Et tout cela dans un décor très beau, avec des clins d’œil à l’époque... et tout plein de bagages. La partition prévoit certes que l’orchestre doit être placé sur scène, derrière la protagoniste: pas de fosse, pas d’ensemble caché. On n’est pas dans la chambre close habituelle, mais dans une demeure transparente, au moins du point de vue théâtre. Mais les bagages? Les bagages sont là pour nous avertir, peut-être on devrait comprendre tout en voyant ces bagages-là dès le début: elle est dans sa chambre, avec ses vêtements qu’elle change plusieurs fois, elle y est, mais elle va partir. Il y a quelque chose de fini, on va ailleurs, qui sait, peut-être quelque chose d’autre nous attend pour recommencer. On n’est pas dans un cycle de lieder allemands, où il faut mourir absolument, mais dans une pièce française, où mourir est un extrême qu’on ne fréquente pas trop. On ne saura jamais pourquoi Cocteau et Poulenc ont condamné à mort cette belle femme. On ne saura jamais leurs remords conditionnant le dessin de la catastrophe. Paco Azorín appartient à une autre époque. Ce n’est pas une époque plus optimiste, pas du tout. Mais il ne croit plus à cette femme docile à en mourir. Il croit plutôt à une femme née avec Ibsen, Nora, qui ferme la porte très fort et s’en va. Ainsi, la femme au téléphone pensée et dirigée par Paco Azorín, une femme vivant dans un bel appartement, ou un hôtel chic, élégante, avec beaucoup de bagages, qui ferme la porte pour s’en aller... peut-être loin. Pas du tout pour mourir. Le chagrin, le deuil, le souvenir, l’adieu.
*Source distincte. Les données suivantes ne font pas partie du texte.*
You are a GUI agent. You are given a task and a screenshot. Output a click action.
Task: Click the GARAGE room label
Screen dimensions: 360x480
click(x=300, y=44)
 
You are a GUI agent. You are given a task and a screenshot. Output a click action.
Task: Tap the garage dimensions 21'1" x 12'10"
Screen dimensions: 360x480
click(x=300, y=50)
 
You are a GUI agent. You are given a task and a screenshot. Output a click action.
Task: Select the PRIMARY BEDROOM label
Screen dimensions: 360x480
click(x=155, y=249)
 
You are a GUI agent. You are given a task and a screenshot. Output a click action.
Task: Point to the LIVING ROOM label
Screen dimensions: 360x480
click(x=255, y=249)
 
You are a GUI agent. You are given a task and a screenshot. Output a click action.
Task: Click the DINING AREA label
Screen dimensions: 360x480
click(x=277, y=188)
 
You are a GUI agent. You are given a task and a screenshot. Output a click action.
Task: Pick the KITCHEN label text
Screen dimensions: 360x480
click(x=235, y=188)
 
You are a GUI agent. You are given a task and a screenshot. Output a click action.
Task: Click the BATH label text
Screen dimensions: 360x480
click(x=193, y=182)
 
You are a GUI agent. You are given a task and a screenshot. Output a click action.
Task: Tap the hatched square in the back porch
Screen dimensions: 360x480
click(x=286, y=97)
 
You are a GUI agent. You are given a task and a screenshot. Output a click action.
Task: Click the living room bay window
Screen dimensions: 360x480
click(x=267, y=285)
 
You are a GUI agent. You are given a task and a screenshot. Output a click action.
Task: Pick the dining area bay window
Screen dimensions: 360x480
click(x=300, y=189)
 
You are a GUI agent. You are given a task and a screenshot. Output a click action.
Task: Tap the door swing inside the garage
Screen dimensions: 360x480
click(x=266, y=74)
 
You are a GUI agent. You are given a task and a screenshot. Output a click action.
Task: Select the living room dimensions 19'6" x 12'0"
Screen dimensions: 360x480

Le talent de Paco Azorín se développe grâce a la présence et la voix de María Bayo, dont la voix de soprano a visité très souvent le répertoire français (une Mélisande incomparable, mais aussi Leila, Micaëla, Juliette, Manon), et sa prononciation ne déçoit jamais les commentaires toujours alertes de nos collègues de l’Hexagone. María Bayo, seule en scène, avec l’orchestre derrière elle, étale une solitude nuancée, parce qu’on voit l’ensemble nombreux en contraste avec la solitude de la femme au téléphone et l’amour déçu. Pas la couleur, rien que nuance: encore une fois le conseil de Verlaine, mais cette fois-ci pour bâtir un personnage riche, tout un défi pour une voix dans son moment de splendeur. Ainsi, María Bayo.
Deux pianistes de valeur, Juan Carlos Garvayo et Isabel Requeijo, un bel ensemble, et une baguette (celle d’Ernest Martínez Izquierdo) qui ne perd jamais un détail et accompagne María Bayo, sans la voir directement, pendant son aventure de chagrin-évitant-le-pire. Ernest Martínez Izquierdo: n’oubliez pas ce nom, un chef d’orchestre qui compte, depuis de longues années, et qui a été formé notamment en France.
Il s’agit d’une coproduction avec le Gran Teatre del Liceu de Barcelone, où elle sera présentée la prochaine saison, dans le colisée des Ramblas. Il ne faut pas rater cette Voix, cette humanité.